◆ TASK PROMPT:
Set each line of the records down again exactly, please.

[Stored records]
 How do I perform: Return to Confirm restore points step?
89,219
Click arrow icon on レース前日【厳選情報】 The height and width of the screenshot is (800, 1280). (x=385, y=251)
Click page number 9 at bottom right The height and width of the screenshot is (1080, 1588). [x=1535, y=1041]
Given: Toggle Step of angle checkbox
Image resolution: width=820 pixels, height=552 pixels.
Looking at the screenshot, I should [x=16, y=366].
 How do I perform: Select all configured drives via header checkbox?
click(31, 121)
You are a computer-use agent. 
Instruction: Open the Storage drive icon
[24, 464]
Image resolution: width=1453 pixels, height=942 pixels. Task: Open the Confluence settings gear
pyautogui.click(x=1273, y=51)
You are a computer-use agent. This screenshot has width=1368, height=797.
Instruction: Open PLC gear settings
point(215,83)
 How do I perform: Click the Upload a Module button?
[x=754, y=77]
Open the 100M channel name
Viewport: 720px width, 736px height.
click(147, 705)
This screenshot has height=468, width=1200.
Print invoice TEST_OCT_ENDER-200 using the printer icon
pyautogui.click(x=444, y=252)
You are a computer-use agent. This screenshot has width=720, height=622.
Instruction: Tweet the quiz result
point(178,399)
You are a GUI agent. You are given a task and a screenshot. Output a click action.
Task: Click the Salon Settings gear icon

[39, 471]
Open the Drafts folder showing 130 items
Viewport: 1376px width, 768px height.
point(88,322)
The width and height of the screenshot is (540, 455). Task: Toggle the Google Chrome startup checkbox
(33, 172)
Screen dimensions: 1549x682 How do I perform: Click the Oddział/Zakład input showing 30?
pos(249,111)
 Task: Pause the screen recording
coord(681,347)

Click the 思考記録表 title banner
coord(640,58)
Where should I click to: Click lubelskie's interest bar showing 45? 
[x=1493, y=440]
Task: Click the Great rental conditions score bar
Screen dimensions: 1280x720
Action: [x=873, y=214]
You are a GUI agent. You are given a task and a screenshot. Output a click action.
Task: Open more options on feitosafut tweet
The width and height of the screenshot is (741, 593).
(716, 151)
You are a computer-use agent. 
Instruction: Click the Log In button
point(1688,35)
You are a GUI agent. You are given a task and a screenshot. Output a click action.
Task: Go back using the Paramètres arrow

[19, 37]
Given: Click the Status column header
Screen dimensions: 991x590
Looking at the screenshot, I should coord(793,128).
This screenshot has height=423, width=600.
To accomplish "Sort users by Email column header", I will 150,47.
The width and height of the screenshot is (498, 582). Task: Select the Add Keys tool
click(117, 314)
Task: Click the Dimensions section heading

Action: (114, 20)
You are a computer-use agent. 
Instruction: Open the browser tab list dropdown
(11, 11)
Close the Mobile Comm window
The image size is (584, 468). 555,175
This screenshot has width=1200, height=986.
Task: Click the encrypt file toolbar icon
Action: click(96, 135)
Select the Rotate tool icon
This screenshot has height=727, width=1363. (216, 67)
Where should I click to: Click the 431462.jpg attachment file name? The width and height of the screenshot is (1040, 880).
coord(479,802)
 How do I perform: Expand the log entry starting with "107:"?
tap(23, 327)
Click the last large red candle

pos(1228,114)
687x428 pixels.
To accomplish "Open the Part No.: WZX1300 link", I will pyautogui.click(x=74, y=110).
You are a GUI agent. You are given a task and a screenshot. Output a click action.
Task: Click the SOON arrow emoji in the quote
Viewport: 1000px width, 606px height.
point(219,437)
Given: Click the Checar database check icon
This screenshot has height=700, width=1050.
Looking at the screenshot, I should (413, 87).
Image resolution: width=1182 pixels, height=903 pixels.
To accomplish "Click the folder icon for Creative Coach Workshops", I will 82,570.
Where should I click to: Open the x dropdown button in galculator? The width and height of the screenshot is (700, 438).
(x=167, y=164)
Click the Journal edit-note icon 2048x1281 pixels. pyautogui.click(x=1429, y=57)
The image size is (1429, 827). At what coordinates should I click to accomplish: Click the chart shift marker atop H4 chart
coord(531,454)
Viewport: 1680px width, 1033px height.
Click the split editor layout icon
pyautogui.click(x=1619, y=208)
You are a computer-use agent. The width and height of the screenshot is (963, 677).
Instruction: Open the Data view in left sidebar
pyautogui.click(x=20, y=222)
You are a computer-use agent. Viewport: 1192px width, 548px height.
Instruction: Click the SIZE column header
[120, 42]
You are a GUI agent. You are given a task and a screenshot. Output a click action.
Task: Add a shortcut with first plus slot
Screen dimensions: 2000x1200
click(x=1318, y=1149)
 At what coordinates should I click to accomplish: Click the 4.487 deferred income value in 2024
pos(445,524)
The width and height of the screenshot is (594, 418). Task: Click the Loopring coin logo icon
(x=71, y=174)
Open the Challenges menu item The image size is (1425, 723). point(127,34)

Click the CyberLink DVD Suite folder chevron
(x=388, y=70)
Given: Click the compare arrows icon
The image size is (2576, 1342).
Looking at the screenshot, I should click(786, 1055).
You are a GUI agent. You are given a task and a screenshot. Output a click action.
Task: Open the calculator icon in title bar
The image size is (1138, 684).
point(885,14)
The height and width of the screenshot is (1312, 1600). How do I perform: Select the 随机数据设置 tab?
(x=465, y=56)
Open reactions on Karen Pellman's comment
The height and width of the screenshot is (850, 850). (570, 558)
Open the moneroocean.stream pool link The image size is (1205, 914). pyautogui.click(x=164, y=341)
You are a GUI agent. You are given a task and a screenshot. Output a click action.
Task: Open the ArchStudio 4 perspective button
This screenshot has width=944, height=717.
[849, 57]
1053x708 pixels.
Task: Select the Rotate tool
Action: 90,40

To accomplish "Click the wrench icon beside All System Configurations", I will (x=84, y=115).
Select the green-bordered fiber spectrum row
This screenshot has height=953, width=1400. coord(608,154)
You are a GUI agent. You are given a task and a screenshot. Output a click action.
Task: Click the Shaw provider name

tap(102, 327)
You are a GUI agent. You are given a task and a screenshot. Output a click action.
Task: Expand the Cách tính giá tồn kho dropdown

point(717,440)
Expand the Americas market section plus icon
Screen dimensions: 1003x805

◆ RESPONSE:
 How do I perform: Return to Confirm restore points step?
89,219
Click arrow icon on レース前日【厳選情報】 The height and width of the screenshot is (800, 1280). (x=385, y=251)
Click page number 9 at bottom right The height and width of the screenshot is (1080, 1588). [x=1535, y=1041]
Given: Toggle Step of angle checkbox
Image resolution: width=820 pixels, height=552 pixels.
Looking at the screenshot, I should [x=16, y=366].
 How do I perform: Select all configured drives via header checkbox?
click(31, 121)
You are a computer-use agent. 
Instruction: Open the Storage drive icon
[24, 464]
Image resolution: width=1453 pixels, height=942 pixels. Task: Open the Confluence settings gear
pyautogui.click(x=1273, y=51)
You are a computer-use agent. This screenshot has width=1368, height=797.
Instruction: Open PLC gear settings
point(215,83)
 How do I perform: Click the Upload a Module button?
[x=754, y=77]
Open the 100M channel name
Viewport: 720px width, 736px height.
click(147, 705)
This screenshot has height=468, width=1200.
Print invoice TEST_OCT_ENDER-200 using the printer icon
pyautogui.click(x=444, y=252)
You are a computer-use agent. This screenshot has width=720, height=622.
Instruction: Tweet the quiz result
point(178,399)
You are a GUI agent. You are given a task and a screenshot. Output a click action.
Task: Click the Salon Settings gear icon

[39, 471]
Open the Drafts folder showing 130 items
Viewport: 1376px width, 768px height.
point(88,322)
The width and height of the screenshot is (540, 455). Task: Toggle the Google Chrome startup checkbox
(33, 172)
Screen dimensions: 1549x682 How do I perform: Click the Oddział/Zakład input showing 30?
pos(249,111)
 Task: Pause the screen recording
coord(681,347)

Click the 思考記録表 title banner
coord(640,58)
Where should I click to: Click lubelskie's interest bar showing 45? 
[x=1493, y=440]
Task: Click the Great rental conditions score bar
Screen dimensions: 1280x720
Action: [x=873, y=214]
You are a GUI agent. You are given a task and a screenshot. Output a click action.
Task: Open more options on feitosafut tweet
The width and height of the screenshot is (741, 593).
(716, 151)
You are a computer-use agent. 
Instruction: Click the Log In button
point(1688,35)
You are a GUI agent. You are given a task and a screenshot. Output a click action.
Task: Go back using the Paramètres arrow

[19, 37]
Given: Click the Status column header
Screen dimensions: 991x590
Looking at the screenshot, I should coord(793,128).
This screenshot has height=423, width=600.
To accomplish "Sort users by Email column header", I will 150,47.
The width and height of the screenshot is (498, 582). Task: Select the Add Keys tool
click(117, 314)
Task: Click the Dimensions section heading

Action: (114, 20)
You are a computer-use agent. 
Instruction: Open the browser tab list dropdown
(11, 11)
Close the Mobile Comm window
The image size is (584, 468). 555,175
This screenshot has width=1200, height=986.
Task: Click the encrypt file toolbar icon
Action: click(96, 135)
Select the Rotate tool icon
This screenshot has height=727, width=1363. (216, 67)
Where should I click to: Click the 431462.jpg attachment file name? The width and height of the screenshot is (1040, 880).
coord(479,802)
 How do I perform: Expand the log entry starting with "107:"?
tap(23, 327)
Click the last large red candle

pos(1228,114)
687x428 pixels.
To accomplish "Open the Part No.: WZX1300 link", I will pyautogui.click(x=74, y=110).
You are a GUI agent. You are given a task and a screenshot. Output a click action.
Task: Click the SOON arrow emoji in the quote
Viewport: 1000px width, 606px height.
point(219,437)
Given: Click the Checar database check icon
This screenshot has height=700, width=1050.
Looking at the screenshot, I should (413, 87).
Image resolution: width=1182 pixels, height=903 pixels.
To accomplish "Click the folder icon for Creative Coach Workshops", I will 82,570.
Where should I click to: Open the x dropdown button in galculator? The width and height of the screenshot is (700, 438).
(x=167, y=164)
Click the Journal edit-note icon 2048x1281 pixels. pyautogui.click(x=1429, y=57)
The image size is (1429, 827). At what coordinates should I click to accomplish: Click the chart shift marker atop H4 chart
coord(531,454)
Viewport: 1680px width, 1033px height.
Click the split editor layout icon
pyautogui.click(x=1619, y=208)
You are a computer-use agent. The width and height of the screenshot is (963, 677).
Instruction: Open the Data view in left sidebar
pyautogui.click(x=20, y=222)
You are a computer-use agent. Viewport: 1192px width, 548px height.
Instruction: Click the SIZE column header
[120, 42]
You are a GUI agent. You are given a task and a screenshot. Output a click action.
Task: Add a shortcut with first plus slot
Screen dimensions: 2000x1200
click(x=1318, y=1149)
 At what coordinates should I click to accomplish: Click the 4.487 deferred income value in 2024
pos(445,524)
The width and height of the screenshot is (594, 418). Task: Click the Loopring coin logo icon
(x=71, y=174)
Open the Challenges menu item The image size is (1425, 723). point(127,34)

Click the CyberLink DVD Suite folder chevron
(x=388, y=70)
Given: Click the compare arrows icon
The image size is (2576, 1342).
Looking at the screenshot, I should click(786, 1055).
You are a GUI agent. You are given a task and a screenshot. Output a click action.
Task: Open the calculator icon in title bar
The image size is (1138, 684).
point(885,14)
The height and width of the screenshot is (1312, 1600). How do I perform: Select the 随机数据设置 tab?
(x=465, y=56)
Open reactions on Karen Pellman's comment
The height and width of the screenshot is (850, 850). (570, 558)
Open the moneroocean.stream pool link The image size is (1205, 914). pyautogui.click(x=164, y=341)
You are a GUI agent. You are given a task and a screenshot. Output a click action.
Task: Open the ArchStudio 4 perspective button
This screenshot has width=944, height=717.
[849, 57]
1053x708 pixels.
Task: Select the Rotate tool
Action: 90,40

To accomplish "Click the wrench icon beside All System Configurations", I will (x=84, y=115).
Select the green-bordered fiber spectrum row
This screenshot has height=953, width=1400. coord(608,154)
You are a GUI agent. You are given a task and a screenshot. Output a click action.
Task: Click the Shaw provider name

tap(102, 327)
You are a GUI agent. You are given a task and a screenshot. Output a click action.
Task: Expand the Cách tính giá tồn kho dropdown

point(717,440)
Expand the Americas market section plus icon
Screen dimensions: 1003x805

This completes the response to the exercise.